● **TASK BRIEF**
Only these lines should appear, exactly: the one containing "サイトマップ (80, 91)" and every line after it through the end of the material below.

● **RECORDS TO USE**
◇ ◇ ◇
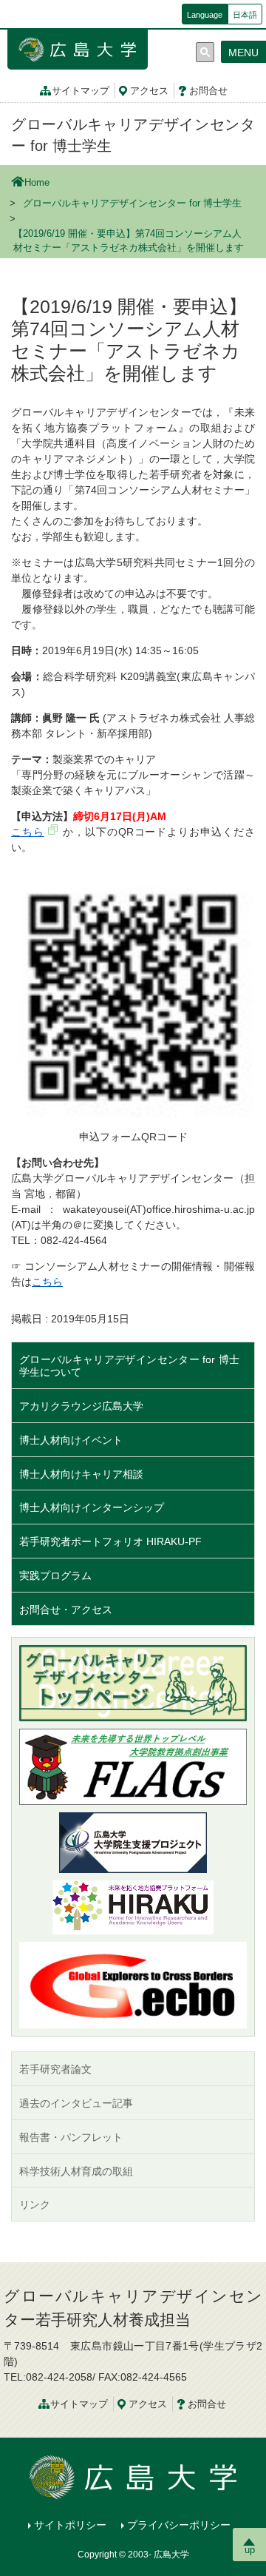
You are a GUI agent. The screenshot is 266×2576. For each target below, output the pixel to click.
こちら (27, 832)
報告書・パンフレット (71, 2137)
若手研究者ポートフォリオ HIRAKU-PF (110, 1541)
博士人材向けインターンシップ (91, 1507)
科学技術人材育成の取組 (76, 2171)
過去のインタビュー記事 (76, 2103)
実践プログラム (55, 1575)
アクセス (149, 91)
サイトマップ (80, 91)
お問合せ (208, 91)
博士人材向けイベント (71, 1440)
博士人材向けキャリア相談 (81, 1474)
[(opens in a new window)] (133, 1907)
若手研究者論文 (55, 2069)
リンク (34, 2204)
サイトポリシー (70, 2525)
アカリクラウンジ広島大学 (81, 1406)
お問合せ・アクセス (65, 1609)
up (250, 2549)
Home (37, 183)
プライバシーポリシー (179, 2525)
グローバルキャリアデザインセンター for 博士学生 (132, 203)
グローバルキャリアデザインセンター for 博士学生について (129, 1365)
◇ ◇ ◇
● **ANSWER SECTION**
サイトマップ (80, 91)
お問合せ (208, 91)
博士人材向けイベント (71, 1440)
博士人材向けキャリア相談 (81, 1474)
[(opens in a new window)] (133, 1907)
若手研究者論文 (55, 2069)
リンク (34, 2204)
サイトポリシー (70, 2525)
アカリクラウンジ広島大学 (81, 1406)
お問合せ・アクセス (65, 1609)
up (250, 2549)
Home (37, 183)
プライバシーポリシー (179, 2525)
グローバルキャリアデザインセンター for 博士学生 (132, 203)
グローバルキャリアデザインセンター for 博士学生について (129, 1365)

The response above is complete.